In a Facebook post, Cook told customers to "romaine calm ... OCN Smart Farms got you covered."
Cook said a little more than 2,500 heads of romaine lettuce will be ready for consumption next week, but before they're even ready to harvest, the entire crop has already been snapped up.
"As soon as that whole E. coli thing came out I had people coming into the plant lining up and reserving romaine lettuce for their staff parties, Christmas parties coming up," said Cook.
"Within three days all that lettuce was spoken for."
Cook said it takes about 20-28 days for a crop of lettuce to grow. The next batch is expected around Christmas.
The facility uses blue, red and green LED lights — with options to control UV and infrared light plus other settings — to mimic sunshine. A computer controls temperature and moisture in the room as well as carbon dioxide and nutrient levels.
The Canadian Food Inspection Agency is advising people living in Ontario, Quebec and New Brunswick to avoid eating romaine lettuce and salad mixes containing romaine lettuce until more is known about the outbreak and the cause of contamination.
To date 22 people have fallen ill in Canada from E. coli infections linked to romaine lettuce, including four cases in Ontario, 17 in Quebec and one in New Brunswick.
The outbreak has also sickened more than 30 people in the U.S.
This is the third outbreak in North America suspected to be linked to romaine in the past year.
Last week retailer Loblaw Companies Limited issued a countrywide recall of all romaine products off store shelves, as they may pose a risk to the health and safety of customers.
Costco Wholesale has done the same in both Canada and the U.S.
"Currently, there is no evidence to suggest that residents in other parts of Canada are affected by this outbreak however, as a precaution Costco has decided to stop selling all romaine lettuce and salad mixes containing romaine lettuce in all warehouses across Canada and the US," Costco said in a statement on its website.
Safer food option
Cook said the hydroponic farm is dedicated to food safety and takes steps to ensure the fruits and vegetables are grown in a clean environment.
"We use fresh tap water, so it's been treated. It goes through your water treatment system and it comes into our system and then it's run through a UV light so that way we're less likely to have illnesses be introduced," said Cook.
"Plus it's a clean room. Think of it as a laboratory setting where we work. So we have to wear masks and there's very strict guidelines we have to follow," she said.
Cook said staff aren't allowed to wear nail polish or jewlery and are told to avoid using makeup and hair products to reduce the risk of cross-contamination.
OCN has been growing fruits and vegetables like lettuce, cucumbers, and strawberries in an LED hydroponic farm since February 2016 to provide the community with free healthy food options year-round.
"A lot of issues that were plaguing the health department are linked up to the diet, of what people are eating in the community because technically we live in the north, it's not exactly easy to get a hold of say kohlrabi or certain produce throughout the year," said Cook.

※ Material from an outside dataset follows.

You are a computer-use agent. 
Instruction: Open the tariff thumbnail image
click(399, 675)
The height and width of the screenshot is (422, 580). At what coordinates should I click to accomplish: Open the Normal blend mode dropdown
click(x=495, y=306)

She said nearly half of the people who live in OCN are diabetic. According to OCN, there are 4,652 members, about 2,850 of whom live on reserve.
"When you live up in the north it's not exactly easy to get fresh produce up to the north because of either the produce itself can't handle the trip or the cost is the other thing," said Cook.
She said when the Smart Farm was launched, people in the community were skeptical about hydroponics. But now people have really come around.
"We've gotten to the point now when we do a harvest, we've got nothing left at the end of the day."
"We can grow up to 5,376 plants in one harvest, but we're working toward actually doing that number," said Cook.